Rogers proposes zones for community TV facing financial hardship


By Ahmad Hathout

Rogers is asking the CRTC to allow it the flexibility to serve certain communities in western Canada with broader, but still locally relevant programming so that it doesn’t rely on repeat programming to meet its Canadian content obligations in the face of a tough financial environment.

The cable giant, which now has on its hands Shaw’s broadcasting assets, filed a Part 1 application made public this week asking for a modification to its condition of licence to be able to show what it calls Spotlight Channels based, not on a standalone basis but in four larger zones housing several communities: Vancouver Island, British Columbia; Southern Interior, British Columbia; Central Saskatchewan; and Southern Manitoba.

Rogers said six of the 24 systems inside these zones have had difficulty meeting the CRTC’s Community TV policy’s local and access requirements, which mandate 60 per cent of a community channel’s weekly schedule be local programming, with 50 per cent being access programming. If the BDU is exempt in the area, then that access requirement goes down to 30 per cent. The other 18, Rogers said, have been getting by via reruns.

“Without the possibility of operating under a zone-based approach, some smaller BDUs had difficulties producing enough programming to fill a weekly linear schedule and had to rely excessively on repeat programming or bulletin boards,” Rogers said in its application. “Authorizing them to be part of a zone allows them to consider programming from nearby communities to be local, which means they can broadcast it as part of their weekly linear schedule without falling below the exhibition requirements imposed by the Commission.”

Rogers said while the proposal includes some broader programming still pertinent to the communities in the zone, it is also committed to providing hyper local programming to specific communities. It also said it is committed to access programming for the full 50 per cent, despite the exemptions in the zone.

Rogers says the Spotlight Channels in question have experienced challenges, including a declining subscriber base from changing viewer habits; reduced demand for the broadcaster’s linear channels when other platforms are available; and changes to the Community TV policy, which forced broadcasters to shift funding to local news, leading to a reduction in money available for community TV operations.

The cable company points to the decline of Shaw’s broadcast subscriber over the last decade, from a little more than two million subscribers in 2013 to a little more than one million in 2023, a decline of about 44 per cent. That decline, it said, corresponded to a reduction in the contributions available to fund the operation of the Spotlight Channels.

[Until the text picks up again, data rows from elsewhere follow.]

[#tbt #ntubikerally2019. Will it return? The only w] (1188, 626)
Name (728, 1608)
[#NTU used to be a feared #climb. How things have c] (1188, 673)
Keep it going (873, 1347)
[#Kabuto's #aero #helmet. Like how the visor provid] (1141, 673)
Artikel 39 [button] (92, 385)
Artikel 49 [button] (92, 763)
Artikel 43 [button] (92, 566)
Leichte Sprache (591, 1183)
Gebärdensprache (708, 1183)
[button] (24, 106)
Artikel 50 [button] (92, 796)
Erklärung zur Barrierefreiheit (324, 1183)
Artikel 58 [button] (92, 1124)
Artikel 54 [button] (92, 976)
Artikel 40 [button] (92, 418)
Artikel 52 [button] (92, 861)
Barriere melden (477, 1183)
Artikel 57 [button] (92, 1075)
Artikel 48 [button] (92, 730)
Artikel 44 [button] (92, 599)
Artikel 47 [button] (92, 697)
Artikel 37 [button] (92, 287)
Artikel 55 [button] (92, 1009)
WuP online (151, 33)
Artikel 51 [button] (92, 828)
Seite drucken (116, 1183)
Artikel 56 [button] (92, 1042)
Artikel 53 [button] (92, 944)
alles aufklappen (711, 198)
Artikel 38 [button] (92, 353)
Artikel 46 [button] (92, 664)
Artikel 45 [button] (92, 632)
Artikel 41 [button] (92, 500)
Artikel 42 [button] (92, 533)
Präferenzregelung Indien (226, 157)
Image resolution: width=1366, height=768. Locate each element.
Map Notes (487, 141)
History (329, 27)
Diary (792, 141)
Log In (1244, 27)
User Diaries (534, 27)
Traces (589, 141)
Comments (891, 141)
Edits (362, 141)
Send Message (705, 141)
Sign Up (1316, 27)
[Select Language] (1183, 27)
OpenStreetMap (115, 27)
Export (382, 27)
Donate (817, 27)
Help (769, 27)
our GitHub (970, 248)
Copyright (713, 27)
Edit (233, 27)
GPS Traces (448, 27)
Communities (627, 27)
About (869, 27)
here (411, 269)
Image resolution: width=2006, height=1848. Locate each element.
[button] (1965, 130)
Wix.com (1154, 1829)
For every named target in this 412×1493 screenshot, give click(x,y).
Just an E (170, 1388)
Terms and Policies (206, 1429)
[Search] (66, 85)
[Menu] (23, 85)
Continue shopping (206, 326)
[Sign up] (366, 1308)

Rogers notes that the CRTC has “consistently approved” such zone-based models in “situations where linear community channels serving smaller populations face difficulties in meeting local and access programming requirements on their own, given limited financial and operational resources and/or community participation.”

The Vancouver Island zone includes Campbell River, Courtenay/Comox/Powell River, Duncan, Nanaimo, Parksville, Port Alberni, Royal Oak, Langford (Saanich/Sooke), Salt Spring, and Victoria.  The Southern Interior zone includes Castlegar, Cranbrook, Kelowna, Penticton, Salmon Arm, Vernon, and Winfield.  The Central Saskatchewan zone includes Moose Jaw, Prince Albert, and Saskatoon. And the Southern Manitoba zone includes Lorette, Portage la Prairie, and Winnipeg.